La réduction des méfaits en contexte de chemsex doit aussi concerner la santé sexuelle. Le dépistage des infections transmissibles sexuelles et par le sang (ITSS) est fréquent chez les personnes pratiquant le chemsex22. Au Québec, les SIDEP et SIDEP+ offrent du dépistage pour certaines communautés concernées par le chemsex : les hommes ayant des relations sexuelles avec d’autres hommes, les personnes trans, ainsi que les personnes utilisatrices de drogues par injection.

La prise de la prophylaxie pré-exposition (PrEP), une médication préventive à la transmission du VIH, est aussi une stratégie privilégiée par les personnes pratiquant le chemsex11, 22, 26, 27. La prise de cette médication assure aussi un suivi médical concernant les autres ITSS : c’est donc une pierre deux coups! Puis, s’il y a une prise de risque importante, soit une relation sexuelle sans aucune protection, il y a toujours la possibilité d’avoir recours à la prophylaxie post-exposition (PPE), qui peut prévenir une infection au VIH après y avoir été exposé28.

La planification et la gestion de la pratique du chemsex

Une séance de chemsex peut également bénéficier d’une préparation. Plusieurs personnes vont planifier des moments prédéterminés pour s’y adonner11, 27. Il est alors possible de minimiser les répercussions sociales et financières découlant de cette pratique, faisant en sorte que le chemsex n’interfère pas sur les engagements professionnels et sur les relations interpersonnelles. Cela implique de se prévoir des moments de repos et de miser sur une alimentation saine et réconfortante afin de récupérer par la suite11, 27.

La gestion de la pratique du chemsex implique de réfléchir à sa consommation, à ses désirs, puis de s’établir des limites autour de la consommation et la sexualité11, 27.

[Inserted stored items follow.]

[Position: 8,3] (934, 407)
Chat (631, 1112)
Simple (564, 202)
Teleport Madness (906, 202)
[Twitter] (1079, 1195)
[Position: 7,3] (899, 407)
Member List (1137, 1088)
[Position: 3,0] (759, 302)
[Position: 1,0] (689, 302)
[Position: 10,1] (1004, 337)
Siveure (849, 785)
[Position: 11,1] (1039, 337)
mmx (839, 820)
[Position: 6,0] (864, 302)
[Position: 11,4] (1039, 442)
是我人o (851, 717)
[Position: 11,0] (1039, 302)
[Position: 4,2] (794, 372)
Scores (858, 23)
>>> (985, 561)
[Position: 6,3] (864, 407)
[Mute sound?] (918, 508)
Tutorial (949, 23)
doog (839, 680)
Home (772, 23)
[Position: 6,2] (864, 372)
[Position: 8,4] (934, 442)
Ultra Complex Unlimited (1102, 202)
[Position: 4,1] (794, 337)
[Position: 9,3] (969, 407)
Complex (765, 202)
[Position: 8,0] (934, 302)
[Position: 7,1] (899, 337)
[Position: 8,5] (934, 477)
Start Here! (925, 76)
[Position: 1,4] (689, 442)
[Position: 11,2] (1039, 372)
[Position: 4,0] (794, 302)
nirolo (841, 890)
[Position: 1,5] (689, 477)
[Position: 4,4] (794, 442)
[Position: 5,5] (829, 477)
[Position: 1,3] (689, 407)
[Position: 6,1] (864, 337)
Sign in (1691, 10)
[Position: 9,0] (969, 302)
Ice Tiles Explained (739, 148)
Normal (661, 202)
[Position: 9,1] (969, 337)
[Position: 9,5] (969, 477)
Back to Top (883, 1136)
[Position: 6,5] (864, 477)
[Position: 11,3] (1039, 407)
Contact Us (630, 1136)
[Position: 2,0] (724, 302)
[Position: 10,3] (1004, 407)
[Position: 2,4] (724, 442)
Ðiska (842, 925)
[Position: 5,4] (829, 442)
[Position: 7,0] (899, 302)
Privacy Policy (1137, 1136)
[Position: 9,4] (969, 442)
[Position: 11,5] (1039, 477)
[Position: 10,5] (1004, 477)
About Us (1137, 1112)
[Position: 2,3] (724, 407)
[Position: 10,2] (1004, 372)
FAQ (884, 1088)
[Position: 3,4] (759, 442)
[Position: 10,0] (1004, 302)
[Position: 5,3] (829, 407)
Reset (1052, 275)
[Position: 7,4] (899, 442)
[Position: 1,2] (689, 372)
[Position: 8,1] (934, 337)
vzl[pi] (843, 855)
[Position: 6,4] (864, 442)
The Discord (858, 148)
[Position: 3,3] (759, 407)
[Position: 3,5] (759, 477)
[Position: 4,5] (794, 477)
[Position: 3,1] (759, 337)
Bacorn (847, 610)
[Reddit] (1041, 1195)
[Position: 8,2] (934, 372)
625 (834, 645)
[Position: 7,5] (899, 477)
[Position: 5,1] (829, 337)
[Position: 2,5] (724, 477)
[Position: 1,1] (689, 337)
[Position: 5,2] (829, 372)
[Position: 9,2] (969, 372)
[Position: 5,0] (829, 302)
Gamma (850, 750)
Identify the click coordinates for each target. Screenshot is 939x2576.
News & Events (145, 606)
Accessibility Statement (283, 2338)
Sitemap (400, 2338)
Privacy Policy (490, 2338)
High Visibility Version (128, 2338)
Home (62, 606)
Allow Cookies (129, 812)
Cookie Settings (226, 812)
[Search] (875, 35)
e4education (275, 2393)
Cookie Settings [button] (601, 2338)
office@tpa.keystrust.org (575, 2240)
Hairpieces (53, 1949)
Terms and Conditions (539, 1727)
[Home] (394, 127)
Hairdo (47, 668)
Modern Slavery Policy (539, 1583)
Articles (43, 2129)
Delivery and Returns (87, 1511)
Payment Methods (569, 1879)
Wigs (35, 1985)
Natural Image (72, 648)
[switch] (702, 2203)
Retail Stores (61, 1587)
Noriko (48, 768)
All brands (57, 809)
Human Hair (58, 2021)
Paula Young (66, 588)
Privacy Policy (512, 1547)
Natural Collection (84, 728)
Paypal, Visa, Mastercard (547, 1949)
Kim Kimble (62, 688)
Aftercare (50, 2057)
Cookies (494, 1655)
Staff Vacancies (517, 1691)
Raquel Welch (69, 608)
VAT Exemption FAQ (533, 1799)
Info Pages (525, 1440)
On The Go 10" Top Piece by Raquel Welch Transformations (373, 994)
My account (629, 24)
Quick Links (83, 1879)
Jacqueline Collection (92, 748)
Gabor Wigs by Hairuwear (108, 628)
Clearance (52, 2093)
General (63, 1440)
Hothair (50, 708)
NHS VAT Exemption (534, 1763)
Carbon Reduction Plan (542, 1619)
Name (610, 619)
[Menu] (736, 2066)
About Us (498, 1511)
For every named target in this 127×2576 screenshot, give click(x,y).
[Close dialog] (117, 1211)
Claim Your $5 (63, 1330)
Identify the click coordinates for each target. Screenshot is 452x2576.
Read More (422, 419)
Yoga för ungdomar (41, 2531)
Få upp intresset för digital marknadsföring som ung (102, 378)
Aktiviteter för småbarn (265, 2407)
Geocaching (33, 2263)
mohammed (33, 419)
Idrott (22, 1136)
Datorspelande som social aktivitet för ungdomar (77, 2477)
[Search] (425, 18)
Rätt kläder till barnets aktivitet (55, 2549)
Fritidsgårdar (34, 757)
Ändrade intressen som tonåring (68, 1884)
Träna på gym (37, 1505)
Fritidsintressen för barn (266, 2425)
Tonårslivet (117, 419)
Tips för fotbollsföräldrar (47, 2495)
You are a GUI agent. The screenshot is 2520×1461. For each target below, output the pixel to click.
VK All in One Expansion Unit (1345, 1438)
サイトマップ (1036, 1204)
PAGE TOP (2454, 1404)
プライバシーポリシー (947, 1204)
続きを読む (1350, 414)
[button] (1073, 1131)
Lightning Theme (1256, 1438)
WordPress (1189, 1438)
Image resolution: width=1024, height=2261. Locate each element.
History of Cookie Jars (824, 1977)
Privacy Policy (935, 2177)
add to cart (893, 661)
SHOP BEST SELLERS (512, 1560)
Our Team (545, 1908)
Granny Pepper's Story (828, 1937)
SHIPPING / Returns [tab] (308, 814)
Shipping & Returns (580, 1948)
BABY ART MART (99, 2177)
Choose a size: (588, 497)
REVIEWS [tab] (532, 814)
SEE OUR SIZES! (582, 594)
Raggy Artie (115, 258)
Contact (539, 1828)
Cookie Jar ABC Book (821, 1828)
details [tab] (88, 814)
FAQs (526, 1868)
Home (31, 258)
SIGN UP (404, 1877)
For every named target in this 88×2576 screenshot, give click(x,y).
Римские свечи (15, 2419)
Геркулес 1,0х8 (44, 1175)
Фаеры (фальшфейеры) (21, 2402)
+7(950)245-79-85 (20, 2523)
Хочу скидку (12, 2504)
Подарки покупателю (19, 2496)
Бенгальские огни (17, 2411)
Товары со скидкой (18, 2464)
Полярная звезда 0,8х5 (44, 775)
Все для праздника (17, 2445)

Des questions comme : « Quelle quantité de consommation me permet d’atteindre le plaisir souhaité, sans toutefois trop m’affecter? », « Quel contexte me rend le plus confortable pour une séance de chemsex? » ou « Quelles sont mes limites sexuelles? » peuvent servir de points de départ pour s’interroger sur sa pratique. L’outil Les 4 repères du chemsex peut aussi appuyer cette réflexion et permettre de mieux se situer en rapport au chemsex

Le soutien des professionnel·les et de la communauté

Il peut s’avérer difficile de maintenir ses limites et certaines stratégies de réduction des méfaits avec la consommation de substances psychoactives, particulièrement avec la consommation de crystal meth27. Dans ce contexte, ou lorsque le chemsex occupe trop de place dans le quotidien et génère de la souffrance, il peut être souhaitable d’aller chercher du soutien d’intervenant·es, de pairs-aidants, mais aussi celui de la communauté. Les interventions adaptées aux personnes pratiquant le chemsex ont démontré des impacts positifs sur la santé physique, mentale et sexuelle, en plus de favoriser une réduction de la consommation29, 30, 31. Différentes ressources peuvent apporter du soutien dans une perspective de réduction des méfaits ou d’abstinence. En voici quelques-unes :

Conclusion

En somme, le chemsex peut être une pratique sexuelle contenant certains risques, alors qu’elle peut entrainer des répercussions physiques, psychologiques, sociales, financières et sexuelles. Dans une perspective de réduction des méfaits, il est bénéfique de développer et maintenir un éventail de stratégies correspondant à ses désirs et à ses besoins. Celles-ci viennent favoriser son bien-être et celui de ses partenaires. Le plaisir n’y sera que plus présent!